Results: Patient 1 was a 47-year-old male with pituitary tumor resected twice before who presented with headaches and visual disturbances. He was found to have a recurrent pituitary tumor and was treated with endoscopic endonasal resection (pathology showing pituitary adenoma with Ki-67 index 4-5%) and adjuvant fractionated radiotherapy (50.4 Gy). Surveillance imaging showed new brain lesions remote from the sella after 2.5 years. He underwent craniotomy for treatment of a left frontal lesion, for which pathology revealed neuroendocrine carcinoma, followed by stereotactic radiosurgery to the resection cavity and unresected lesions. Additional intracranial and spinal intramedullary metastases developed two years later, and he was advanced to craniospinal irradiation (CSI). Patient 2 was a 26-year-old female with history of prolactinoma treated with cabergoline (with poor compliance) who presented with symptomatic obstructive hydrocephalus with large pituitary tumor involving the third ventricle. She was treated with endoscopic endonasal resection and pathology showed neuroendocrine tumor with Ki-67 10-15%. She was lost to follow up and the lesion recurred in 6 months which required another resection followed by fractionated radiotherapy (50.4 Gy). On follow up she developed innumerable CNS metastases including brain and intradural extramedullary spinal lesions requiring palliative radiosurgery and spinal radiation. Somatic analysis of WES data revealed widespread genomic instability in both patients. In Patient 1, WES profiling of both the primary and recurrent tumors demonstrated >40% of the genome altered by CNVs, together with a frameshift mutation in DAXX, a nuclear protein involved in transcriptional repression, apoptosis, chromatin organization, telomere maintenance, and genomic instability. In Patient 2, CNV events affected 36% of the genome, accompanied by a deleterious TP53 missense mutation—consistent with the well-established role of TP53 loss in promoting chromosomal instability. Review of the literature confirms that metastatic PitNET remains a rare diagnosis with poor prognosis, often requiring adjuvant systemic therapy and radiation for treatment.

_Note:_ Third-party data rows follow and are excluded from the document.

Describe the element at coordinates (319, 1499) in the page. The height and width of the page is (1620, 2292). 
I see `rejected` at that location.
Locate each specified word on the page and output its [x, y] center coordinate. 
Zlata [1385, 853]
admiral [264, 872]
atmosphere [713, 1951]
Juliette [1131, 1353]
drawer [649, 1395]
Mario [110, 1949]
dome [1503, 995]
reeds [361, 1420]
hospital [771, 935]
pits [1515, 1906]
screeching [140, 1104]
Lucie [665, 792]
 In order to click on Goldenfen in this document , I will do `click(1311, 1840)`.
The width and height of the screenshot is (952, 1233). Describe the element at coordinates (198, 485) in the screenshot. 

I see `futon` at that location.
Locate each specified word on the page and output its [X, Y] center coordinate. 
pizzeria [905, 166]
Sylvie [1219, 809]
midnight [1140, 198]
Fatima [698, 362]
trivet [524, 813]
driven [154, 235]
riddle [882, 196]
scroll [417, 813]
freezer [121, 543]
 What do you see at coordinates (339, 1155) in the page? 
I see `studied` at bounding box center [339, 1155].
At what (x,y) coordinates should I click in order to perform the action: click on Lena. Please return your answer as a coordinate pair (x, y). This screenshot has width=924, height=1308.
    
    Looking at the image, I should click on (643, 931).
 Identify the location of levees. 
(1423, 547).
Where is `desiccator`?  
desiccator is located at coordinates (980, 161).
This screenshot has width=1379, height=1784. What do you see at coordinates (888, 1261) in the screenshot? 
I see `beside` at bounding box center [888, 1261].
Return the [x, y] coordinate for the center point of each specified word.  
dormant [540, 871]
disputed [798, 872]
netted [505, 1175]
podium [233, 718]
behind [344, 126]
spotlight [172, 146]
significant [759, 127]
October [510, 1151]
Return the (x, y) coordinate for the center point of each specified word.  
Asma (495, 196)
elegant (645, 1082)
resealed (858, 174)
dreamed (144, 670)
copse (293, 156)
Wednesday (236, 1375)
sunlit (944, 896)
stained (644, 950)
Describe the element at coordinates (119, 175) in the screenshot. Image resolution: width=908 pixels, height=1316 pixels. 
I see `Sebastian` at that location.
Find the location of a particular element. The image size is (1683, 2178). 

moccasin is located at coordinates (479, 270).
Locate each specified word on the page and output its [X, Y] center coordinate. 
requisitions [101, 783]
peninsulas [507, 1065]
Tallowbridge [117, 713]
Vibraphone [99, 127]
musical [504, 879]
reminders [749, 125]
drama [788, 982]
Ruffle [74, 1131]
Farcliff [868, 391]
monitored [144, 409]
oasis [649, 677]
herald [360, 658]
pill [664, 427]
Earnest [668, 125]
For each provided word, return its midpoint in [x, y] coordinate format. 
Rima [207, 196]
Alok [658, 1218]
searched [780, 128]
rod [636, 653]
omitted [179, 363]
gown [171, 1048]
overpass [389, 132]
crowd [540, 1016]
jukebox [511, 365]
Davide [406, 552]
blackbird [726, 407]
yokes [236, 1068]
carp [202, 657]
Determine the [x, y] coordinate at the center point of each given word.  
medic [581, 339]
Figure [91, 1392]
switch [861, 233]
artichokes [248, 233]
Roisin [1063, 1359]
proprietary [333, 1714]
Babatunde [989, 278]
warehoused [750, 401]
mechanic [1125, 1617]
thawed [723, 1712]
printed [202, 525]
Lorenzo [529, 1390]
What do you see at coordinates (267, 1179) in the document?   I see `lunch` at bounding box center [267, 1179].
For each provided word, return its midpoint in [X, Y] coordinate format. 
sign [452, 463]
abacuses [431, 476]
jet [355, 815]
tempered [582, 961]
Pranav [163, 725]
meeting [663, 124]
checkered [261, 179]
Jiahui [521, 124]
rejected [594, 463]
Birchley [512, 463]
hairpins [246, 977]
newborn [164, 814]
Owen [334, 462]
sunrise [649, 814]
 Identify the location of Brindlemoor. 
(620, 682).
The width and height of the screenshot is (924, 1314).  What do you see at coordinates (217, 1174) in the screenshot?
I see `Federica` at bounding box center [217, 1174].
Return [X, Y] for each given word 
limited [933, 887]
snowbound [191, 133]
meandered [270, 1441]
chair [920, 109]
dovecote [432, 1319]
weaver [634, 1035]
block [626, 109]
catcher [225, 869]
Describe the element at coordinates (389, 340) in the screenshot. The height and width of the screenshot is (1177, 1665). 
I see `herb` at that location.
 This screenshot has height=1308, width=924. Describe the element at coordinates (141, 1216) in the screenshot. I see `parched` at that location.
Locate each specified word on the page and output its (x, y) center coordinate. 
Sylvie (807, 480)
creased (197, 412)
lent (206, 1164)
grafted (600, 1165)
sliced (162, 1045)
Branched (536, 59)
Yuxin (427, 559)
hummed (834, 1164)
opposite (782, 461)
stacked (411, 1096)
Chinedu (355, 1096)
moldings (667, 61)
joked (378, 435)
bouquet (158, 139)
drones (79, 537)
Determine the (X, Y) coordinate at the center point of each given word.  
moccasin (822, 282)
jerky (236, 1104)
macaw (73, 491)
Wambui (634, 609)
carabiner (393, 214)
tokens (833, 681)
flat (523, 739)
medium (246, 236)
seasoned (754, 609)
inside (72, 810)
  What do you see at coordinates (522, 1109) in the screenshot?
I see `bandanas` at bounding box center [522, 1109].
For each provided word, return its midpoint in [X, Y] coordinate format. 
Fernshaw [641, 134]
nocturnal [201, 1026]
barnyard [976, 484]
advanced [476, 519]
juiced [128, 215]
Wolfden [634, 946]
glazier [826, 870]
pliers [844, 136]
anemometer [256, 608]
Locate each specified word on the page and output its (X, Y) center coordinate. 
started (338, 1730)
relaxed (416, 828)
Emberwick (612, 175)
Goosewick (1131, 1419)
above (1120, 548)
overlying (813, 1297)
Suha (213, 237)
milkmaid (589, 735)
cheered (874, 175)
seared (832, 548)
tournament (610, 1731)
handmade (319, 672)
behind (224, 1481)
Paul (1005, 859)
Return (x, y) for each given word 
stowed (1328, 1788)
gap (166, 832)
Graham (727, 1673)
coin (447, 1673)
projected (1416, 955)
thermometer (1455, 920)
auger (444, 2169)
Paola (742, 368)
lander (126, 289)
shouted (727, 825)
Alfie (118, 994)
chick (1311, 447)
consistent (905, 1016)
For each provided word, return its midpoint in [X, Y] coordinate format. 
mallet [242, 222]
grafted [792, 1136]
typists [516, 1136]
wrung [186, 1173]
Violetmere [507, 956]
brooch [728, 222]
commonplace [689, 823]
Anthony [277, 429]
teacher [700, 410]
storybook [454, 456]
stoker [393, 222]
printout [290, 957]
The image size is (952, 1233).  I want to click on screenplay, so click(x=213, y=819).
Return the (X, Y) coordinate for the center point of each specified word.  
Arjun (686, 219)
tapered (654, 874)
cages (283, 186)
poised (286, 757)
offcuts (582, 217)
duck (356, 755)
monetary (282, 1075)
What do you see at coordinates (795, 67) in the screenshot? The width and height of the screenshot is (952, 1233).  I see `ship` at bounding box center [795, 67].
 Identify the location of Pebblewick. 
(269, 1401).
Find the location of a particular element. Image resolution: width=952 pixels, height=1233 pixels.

Conclusions: Metastatic PitNET is rare, and deleterious somatic alterations in key genomic stability regulators may underlie the aggressive biology of these otherwise typically benign tumors. When identified, they should prompt close surveillance for regrowth and development of metastases. Interdisciplinary care is crucial to plan adjuvant therapy for these patients. Future work should emphasize early diagnosis and aggressive management and the role of CSI in the management of patients with disease limited to the CNS.